EXERCISE INPUTS:
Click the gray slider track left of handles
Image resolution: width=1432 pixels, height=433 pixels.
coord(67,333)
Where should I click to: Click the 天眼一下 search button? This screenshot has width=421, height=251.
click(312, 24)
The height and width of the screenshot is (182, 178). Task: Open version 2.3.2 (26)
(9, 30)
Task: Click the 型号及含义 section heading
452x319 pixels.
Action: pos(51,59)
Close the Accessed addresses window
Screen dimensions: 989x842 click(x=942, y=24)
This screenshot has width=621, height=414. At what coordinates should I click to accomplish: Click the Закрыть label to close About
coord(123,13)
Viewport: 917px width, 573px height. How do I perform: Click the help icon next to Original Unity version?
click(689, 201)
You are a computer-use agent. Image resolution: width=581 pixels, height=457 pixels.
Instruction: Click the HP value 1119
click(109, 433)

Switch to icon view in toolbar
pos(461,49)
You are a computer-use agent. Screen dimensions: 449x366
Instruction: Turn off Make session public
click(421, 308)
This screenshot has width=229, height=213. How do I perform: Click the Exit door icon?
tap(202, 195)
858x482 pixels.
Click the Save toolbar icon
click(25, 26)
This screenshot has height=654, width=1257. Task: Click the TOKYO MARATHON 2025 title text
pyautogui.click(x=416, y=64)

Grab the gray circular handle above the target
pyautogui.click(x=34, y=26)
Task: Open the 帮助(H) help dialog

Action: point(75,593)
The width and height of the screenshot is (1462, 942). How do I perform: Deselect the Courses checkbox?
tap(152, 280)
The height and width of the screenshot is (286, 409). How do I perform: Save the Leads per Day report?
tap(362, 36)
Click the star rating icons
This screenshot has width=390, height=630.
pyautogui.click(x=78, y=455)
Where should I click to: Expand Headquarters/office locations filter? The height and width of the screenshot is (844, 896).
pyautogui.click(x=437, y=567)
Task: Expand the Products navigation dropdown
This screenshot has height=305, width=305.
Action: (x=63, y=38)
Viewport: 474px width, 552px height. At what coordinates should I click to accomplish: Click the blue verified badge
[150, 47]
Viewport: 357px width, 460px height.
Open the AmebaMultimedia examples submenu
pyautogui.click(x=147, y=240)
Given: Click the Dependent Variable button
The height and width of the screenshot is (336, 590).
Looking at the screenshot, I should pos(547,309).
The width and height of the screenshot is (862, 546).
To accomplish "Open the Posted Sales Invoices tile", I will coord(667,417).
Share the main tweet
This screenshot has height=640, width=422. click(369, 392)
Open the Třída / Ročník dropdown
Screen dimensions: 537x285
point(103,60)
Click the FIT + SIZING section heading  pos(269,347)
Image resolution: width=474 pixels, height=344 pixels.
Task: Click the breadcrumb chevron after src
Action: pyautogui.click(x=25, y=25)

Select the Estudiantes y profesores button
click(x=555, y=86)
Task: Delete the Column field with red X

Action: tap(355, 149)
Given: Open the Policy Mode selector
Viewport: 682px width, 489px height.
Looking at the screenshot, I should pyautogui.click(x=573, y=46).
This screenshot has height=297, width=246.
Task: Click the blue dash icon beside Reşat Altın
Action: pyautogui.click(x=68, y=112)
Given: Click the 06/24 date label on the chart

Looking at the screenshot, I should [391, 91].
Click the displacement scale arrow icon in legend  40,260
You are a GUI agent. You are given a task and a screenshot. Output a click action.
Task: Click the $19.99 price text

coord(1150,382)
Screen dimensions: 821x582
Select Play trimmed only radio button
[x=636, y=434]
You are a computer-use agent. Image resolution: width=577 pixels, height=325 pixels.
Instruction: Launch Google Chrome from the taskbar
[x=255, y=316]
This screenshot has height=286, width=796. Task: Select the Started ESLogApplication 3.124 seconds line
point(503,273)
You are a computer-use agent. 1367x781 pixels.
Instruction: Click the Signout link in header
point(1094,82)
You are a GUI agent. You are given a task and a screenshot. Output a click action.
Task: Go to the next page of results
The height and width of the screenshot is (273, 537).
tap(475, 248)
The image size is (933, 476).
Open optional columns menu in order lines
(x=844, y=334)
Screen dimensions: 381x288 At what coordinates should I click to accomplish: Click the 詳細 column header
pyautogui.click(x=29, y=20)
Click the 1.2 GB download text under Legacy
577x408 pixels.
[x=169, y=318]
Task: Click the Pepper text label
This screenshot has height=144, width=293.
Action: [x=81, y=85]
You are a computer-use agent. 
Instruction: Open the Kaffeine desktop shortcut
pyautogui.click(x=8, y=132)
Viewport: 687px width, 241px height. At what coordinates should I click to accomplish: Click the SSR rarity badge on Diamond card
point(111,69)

WORK REQUIRED:
Present every line of the material above as a Markdown table with two columns, Row and Line. Number the rows in order and leave out blank lines.

WRITTEN ANSWER:
| Row | Line |
|---|---|
| 1 | Click the gray slider track left of handles |
| 2 | Image resolution: width=1432 pixels, height=433 pixels. |
| 3 | coord(67,333) |
| 4 | Where should I click to: Click the 天眼一下 search button? This screenshot has width=421, height=251. |
| 5 | click(312, 24) |
| 6 | The height and width of the screenshot is (182, 178). Task: Open version 2.3.2 (26) |
| 7 | (9, 30) |
| 8 | Task: Click the 型号及含义 section heading |
| 9 | 452x319 pixels. |
| 10 | Action: pos(51,59) |
| 11 | Close the Accessed addresses window |
| 12 | Screen dimensions: 989x842 click(x=942, y=24) |
| 13 | This screenshot has width=621, height=414. At what coordinates should I click to accomplish: Click the Закрыть label to close About |
| 14 | coord(123,13) |
| 15 | Viewport: 917px width, 573px height. How do I perform: Click the help icon next to Original Unity version? |
| 16 | click(689, 201) |
| 17 | You are a computer-use agent. Image resolution: width=581 pixels, height=457 pixels. |
| 18 | Instruction: Click the HP value 1119 |
| 19 | click(109, 433) |
| 20 | Switch to icon view in toolbar |
| 21 | pos(461,49) |
| 22 | You are a computer-use agent. Screen dimensions: 449x366 |
| 23 | Instruction: Turn off Make session public |
| 24 | click(421, 308) |
| 25 | This screenshot has width=229, height=213. How do I perform: Click the Exit door icon? |
| 26 | tap(202, 195) |
| 27 | 858x482 pixels. |
| 28 | Click the Save toolbar icon |
| 29 | click(25, 26) |
| 30 | This screenshot has height=654, width=1257. Task: Click the TOKYO MARATHON 2025 title text |
| 31 | pyautogui.click(x=416, y=64) |
| 32 | Grab the gray circular handle above the target |
| 33 | pyautogui.click(x=34, y=26) |
| 34 | Task: Open the 帮助(H) help dialog |
| 35 | Action: point(75,593) |
| 36 | The width and height of the screenshot is (1462, 942). How do I perform: Deselect the Courses checkbox? |
| 37 | tap(152, 280) |
| 38 | The height and width of the screenshot is (286, 409). How do I perform: Save the Leads per Day report? |
| 39 | tap(362, 36) |
| 40 | Click the star rating icons |
| 41 | This screenshot has width=390, height=630. |
| 42 | pyautogui.click(x=78, y=455) |
| 43 | Where should I click to: Expand Headquarters/office locations filter? The height and width of the screenshot is (844, 896). |
| 44 | pyautogui.click(x=437, y=567) |
| 45 | Task: Expand the Products navigation dropdown |
| 46 | This screenshot has height=305, width=305. |
| 47 | Action: (x=63, y=38) |
| 48 | Viewport: 474px width, 552px height. At what coordinates should I click to accomplish: Click the blue verified badge |
| 49 | [150, 47] |
| 50 | Viewport: 357px width, 460px height. |
| 51 | Open the AmebaMultimedia examples submenu |
| 52 | pyautogui.click(x=147, y=240) |
| 53 | Given: Click the Dependent Variable button |
| 54 | The height and width of the screenshot is (336, 590). |
| 55 | Looking at the screenshot, I should pos(547,309). |
| 56 | The width and height of the screenshot is (862, 546). |
| 57 | To accomplish "Open the Posted Sales Invoices tile", I will coord(667,417). |
| 58 | Share the main tweet |
| 59 | This screenshot has height=640, width=422. click(369, 392) |
| 60 | Open the Třída / Ročník dropdown |
| 61 | Screen dimensions: 537x285 |
| 62 | point(103,60) |
| 63 | Click the FIT + SIZING section heading  pos(269,347) |
| 64 | Image resolution: width=474 pixels, height=344 pixels. |
| 65 | Task: Click the breadcrumb chevron after src |
| 66 | Action: pyautogui.click(x=25, y=25) |
| 67 | Select the Estudiantes y profesores button |
| 68 | click(x=555, y=86) |
| 69 | Task: Delete the Column field with red X |
| 70 | Action: tap(355, 149) |
| 71 | Given: Open the Policy Mode selector |
| 72 | Viewport: 682px width, 489px height. |
| 73 | Looking at the screenshot, I should pyautogui.click(x=573, y=46). |
| 74 | This screenshot has height=297, width=246. |
| 75 | Task: Click the blue dash icon beside Reşat Altın |
| 76 | Action: pyautogui.click(x=68, y=112) |
| 77 | Given: Click the 06/24 date label on the chart |
| 78 | Looking at the screenshot, I should [391, 91]. |
| 79 | Click the displacement scale arrow icon in legend  40,260 |
| 80 | You are a GUI agent. You are given a task and a screenshot. Output a click action. |
| 81 | Task: Click the $19.99 price text |
| 82 | coord(1150,382) |
| 83 | Screen dimensions: 821x582 |
| 84 | Select Play trimmed only radio button |
| 85 | [x=636, y=434] |
| 86 | You are a computer-use agent. Image resolution: width=577 pixels, height=325 pixels. |
| 87 | Instruction: Launch Google Chrome from the taskbar |
| 88 | [x=255, y=316] |
| 89 | This screenshot has height=286, width=796. Task: Select the Started ESLogApplication 3.124 seconds line |
| 90 | point(503,273) |
| 91 | You are a computer-use agent. 1367x781 pixels. |
| 92 | Instruction: Click the Signout link in header |
| 93 | point(1094,82) |
| 94 | You are a GUI agent. You are given a task and a screenshot. Output a click action. |
| 95 | Task: Go to the next page of results |
| 96 | The height and width of the screenshot is (273, 537). |
| 97 | tap(475, 248) |
| 98 | The image size is (933, 476). |
| 99 | Open optional columns menu in order lines |
| 100 | (x=844, y=334) |
| 101 | Screen dimensions: 381x288 At what coordinates should I click to accomplish: Click the 詳細 column header |
| 102 | pyautogui.click(x=29, y=20) |
| 103 | Click the 1.2 GB download text under Legacy |
| 104 | 577x408 pixels. |
| 105 | [x=169, y=318] |
| 106 | Task: Click the Pepper text label |
| 107 | This screenshot has height=144, width=293. |
| 108 | Action: [x=81, y=85] |
| 109 | You are a computer-use agent.  |
| 110 | Instruction: Open the Kaffeine desktop shortcut |
| 111 | pyautogui.click(x=8, y=132) |
| 112 | Viewport: 687px width, 241px height. At what coordinates should I click to accomplish: Click the SSR rarity badge on Diamond card |
| 113 | point(111,69) |